Il match stavolta non ha storia, De Carolis stende il pugile avversario alle corde con un’incredibile serie di colpi. L’arbitro sospende il match. De Carolis è il primo italiano a vincere un titolo mondiale dopo sette anni, dopo Fregomeni. «È il lavoro di tutta una vita» dirà a caldo dopo l’incontro.

Gli ultimi minuti contro Vince Feigenbutz.

Il futuro

Parliamo della difesa del titolo, de Carolis ha dichiarato più volte che non lo spaventerebbe un terzo incontro con il tedesco: "It's no problem, I am a fighter, I fight” ha detto ai microfoni di SkySport. Ma ci sono altri pugili che potrebbero insediare il suo titolo.

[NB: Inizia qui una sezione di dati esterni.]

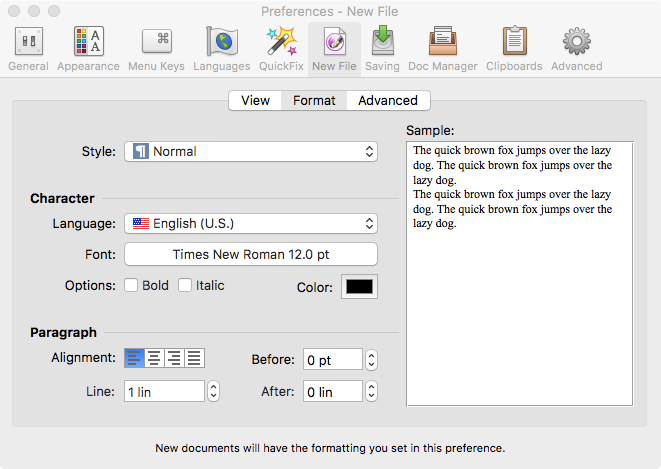Open the Languages preferences pane

tap(221, 47)
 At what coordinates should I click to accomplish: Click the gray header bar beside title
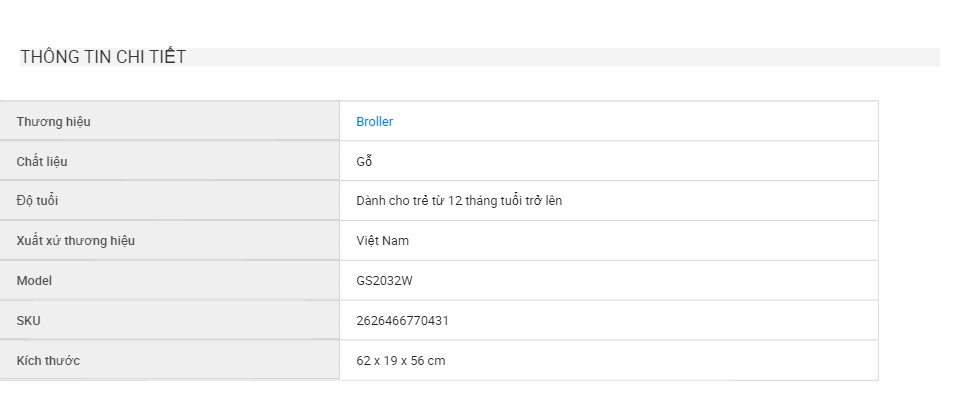[563, 57]
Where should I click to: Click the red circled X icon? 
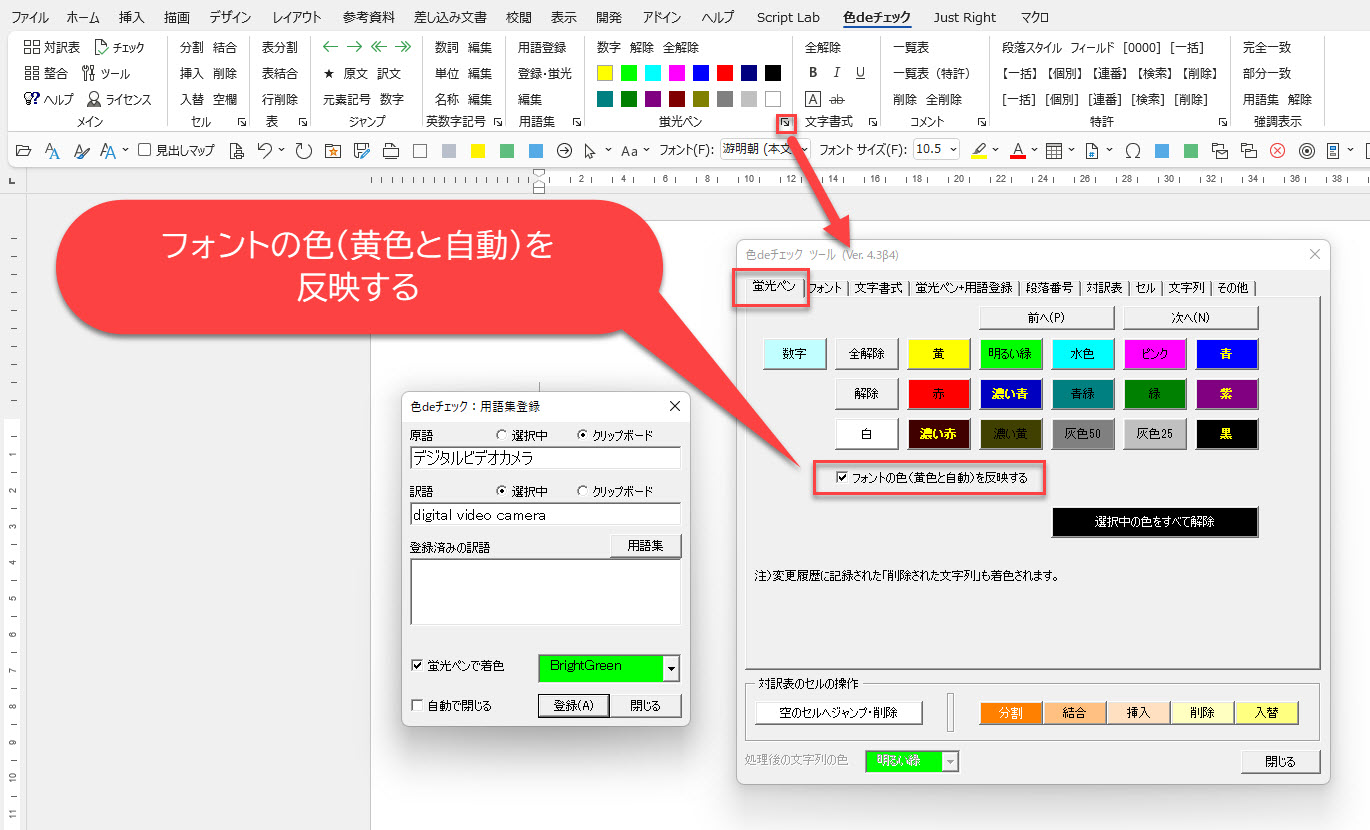pyautogui.click(x=1277, y=151)
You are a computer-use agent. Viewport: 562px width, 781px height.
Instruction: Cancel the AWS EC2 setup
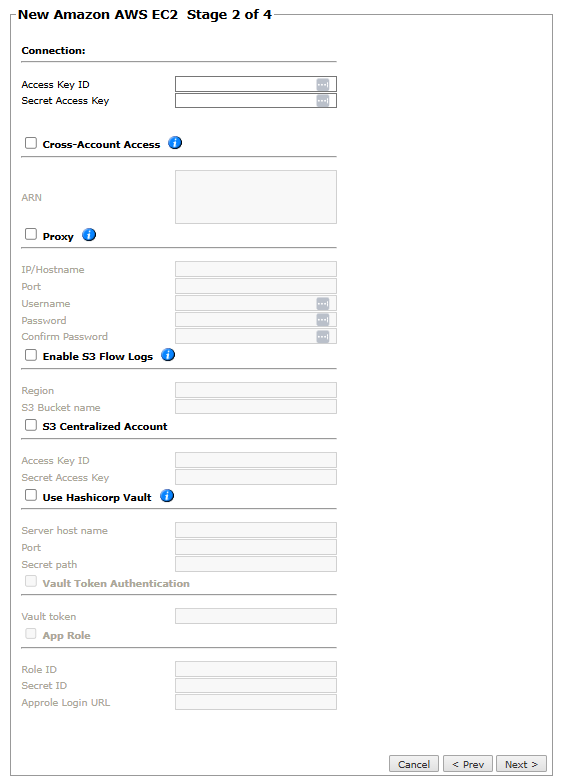point(414,764)
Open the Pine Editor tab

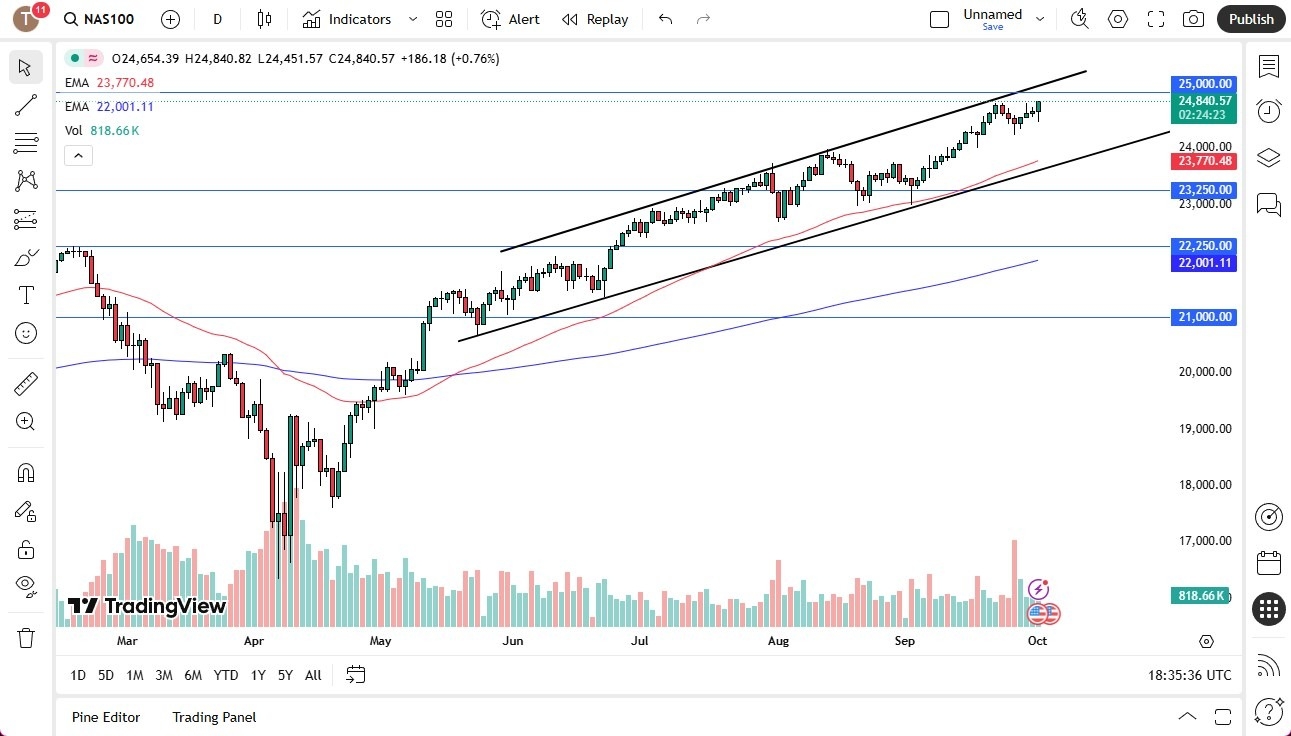click(x=105, y=717)
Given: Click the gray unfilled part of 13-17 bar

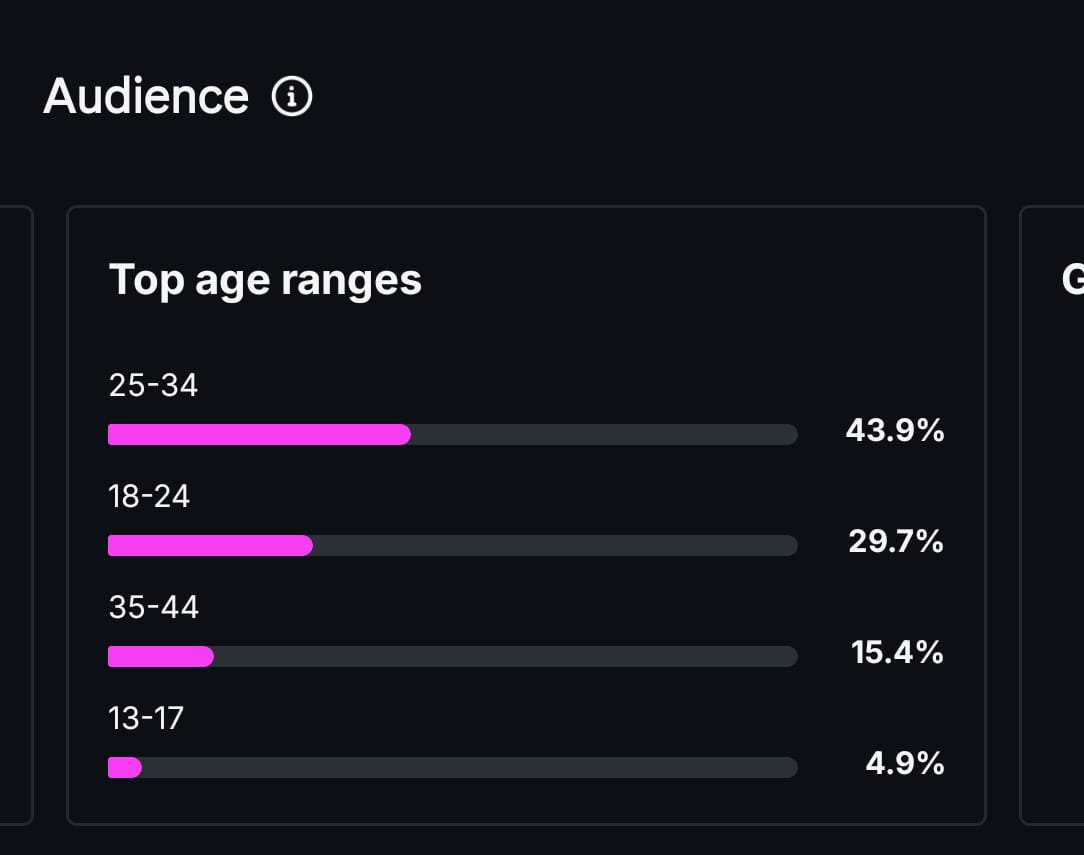Looking at the screenshot, I should tap(470, 767).
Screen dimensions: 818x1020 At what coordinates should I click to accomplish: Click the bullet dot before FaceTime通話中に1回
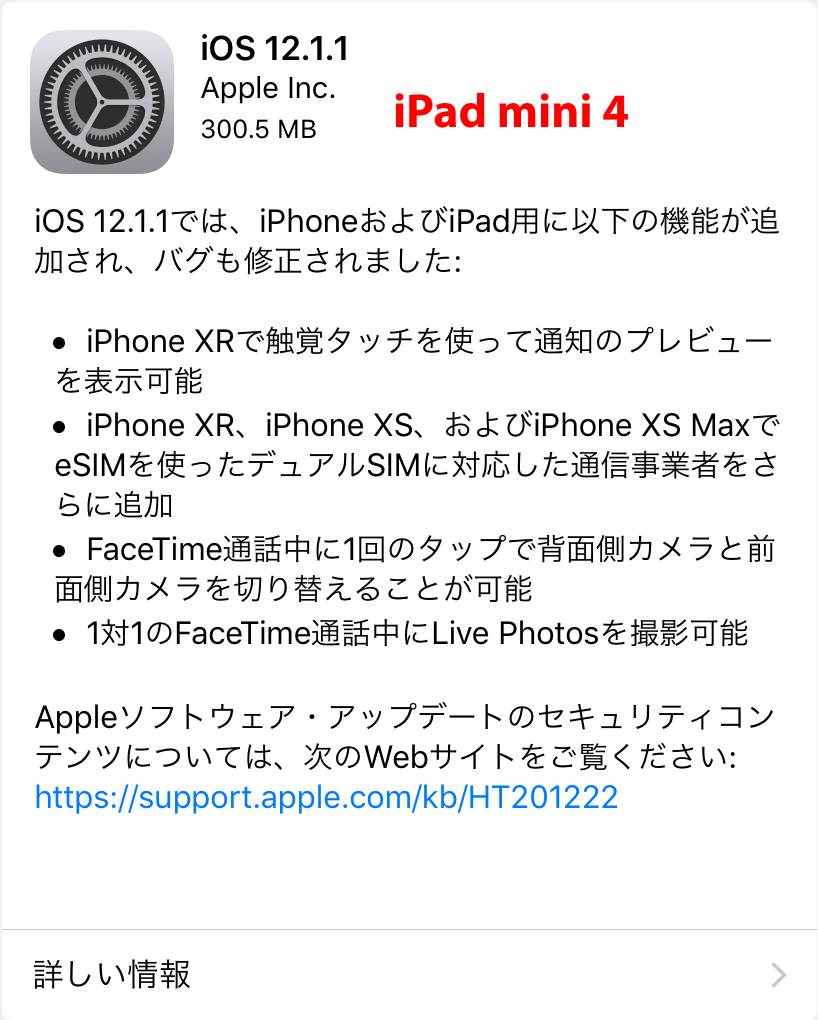[x=60, y=551]
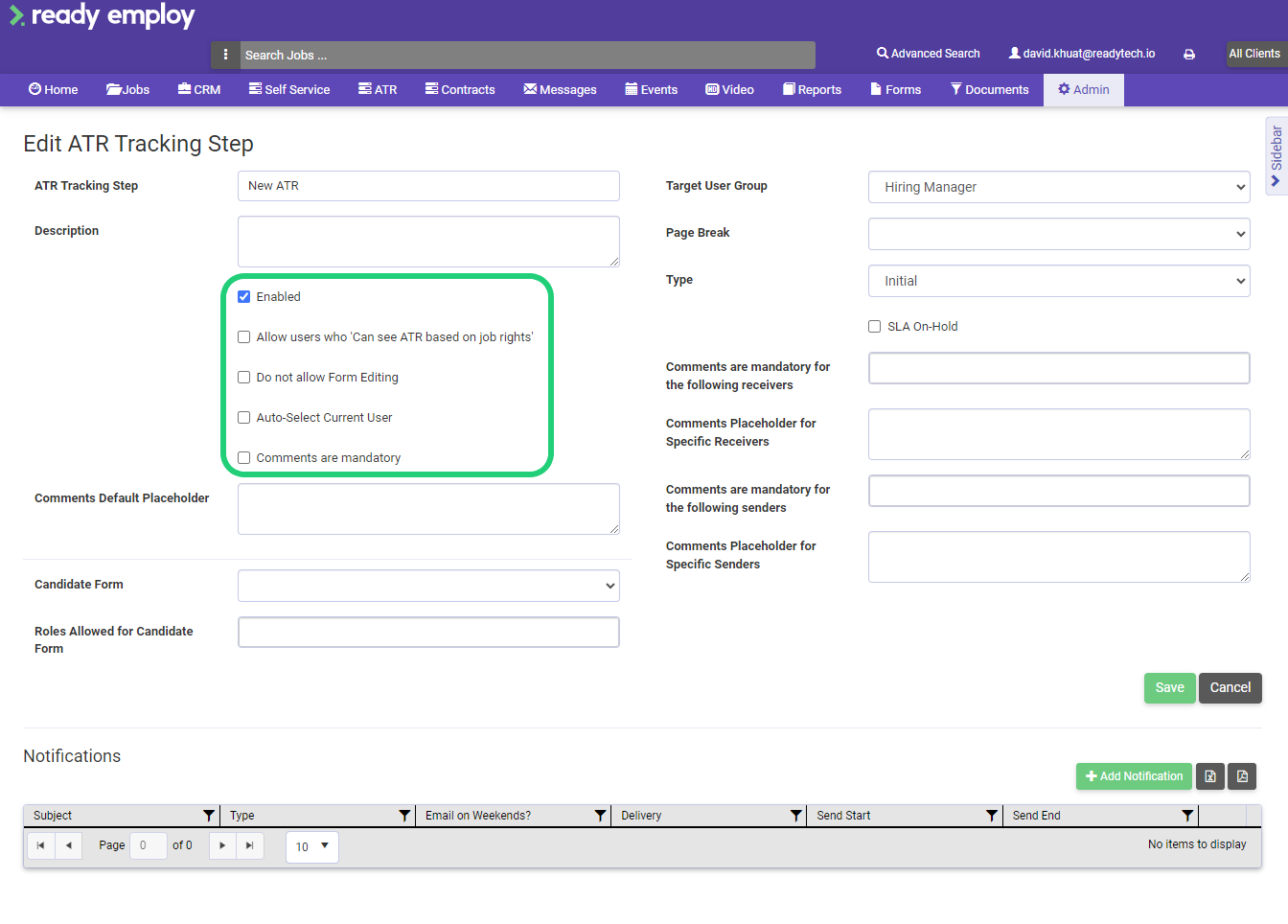Click the filter icon on the Subject column
This screenshot has width=1288, height=924.
pyautogui.click(x=210, y=815)
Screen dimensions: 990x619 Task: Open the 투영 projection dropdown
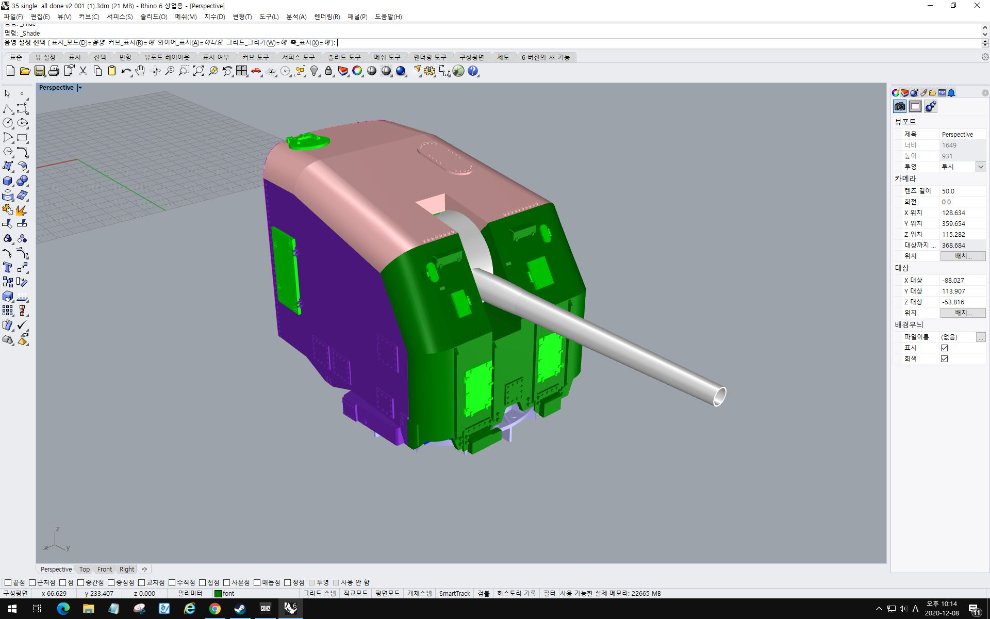point(980,167)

«In Germania non gli è andata giù, cercheranno di rifarsi sicuramente. E di nuovo io dovrò andare lì». Gli chiedo se è impossibile una grande serata di boxe a Roma ma è sconfortato «non c’è una tutela. E tutelarlo non vuol dire per forza combattere in Italia per mantenerlo, ma si tratta di usare la forza del titolo mondiale per veicolare un messaggio. Io devo fare sempre un’impresa per andare fuori a vincere, anche se vado fuori da campione. Le istituzioni dovrebbero, insieme a un organizzatore forte, considerare quello che è successo come un patrimonio. Si può fare, basta la volontà e l’impegno. In Germania c’è un business assurdo. Dì spettatori lì ce ne sono dieci milioni, incollati alla televisione, noi ne facciamo 290.000, capisci la differenza? Serve qualcuno che abbia la capacità di investire, di creare attesa. Senza contare il pubblico agli incontri, gli sponsor. Noi pugili siamo solo un prodotto e il materiale in Italia c’è, abbiamo pugili migliori dei tedeschi, ho visto diciottenni diventare professionisti senza aver disputato nemmeno un incontro da dilettante, cioè solo con un anno di palestra e in Germania diventano dei simboli. La boxe deve ritornare dentro la vita televisiva italiana, nei palinsesti quotidiani, nelle seconde serate. Crei dei personaggi, in questo modo riavvicini i ragazzi allo sport, educhi il pubblico a questo stile, che non si educa con lo spettacolo, ma con il quotidiano, l’educazione viene costruita. Solo così torneremo a essere quello che è ora la Germania, quello che trent’anni fa eravamo noi».

Mentre ci salutiamo mi parla della moglie e dei figli, sorride e allarga gli occhi di nuovo. Mi rendo conto che non c’è veramente altro oltre la boxe e la famiglia. E forse è anche per questo che mi risponde alla domanda sulla paura in quel modo, è fermo in questo il senso del tempo che non ti lascia spazio per fare tutto quello che devi, tutto quello che puoi.

Quando torno a casa mi infilo le cuffiette per risentire l’intervista, e solo in quel momento mi accorgo che anche la nostra conversazione è stata dettata involontariamente dal suono della campana del ring, solo che il registratore l’ha colta, le nostre orecchie invece non ci fanno più caso.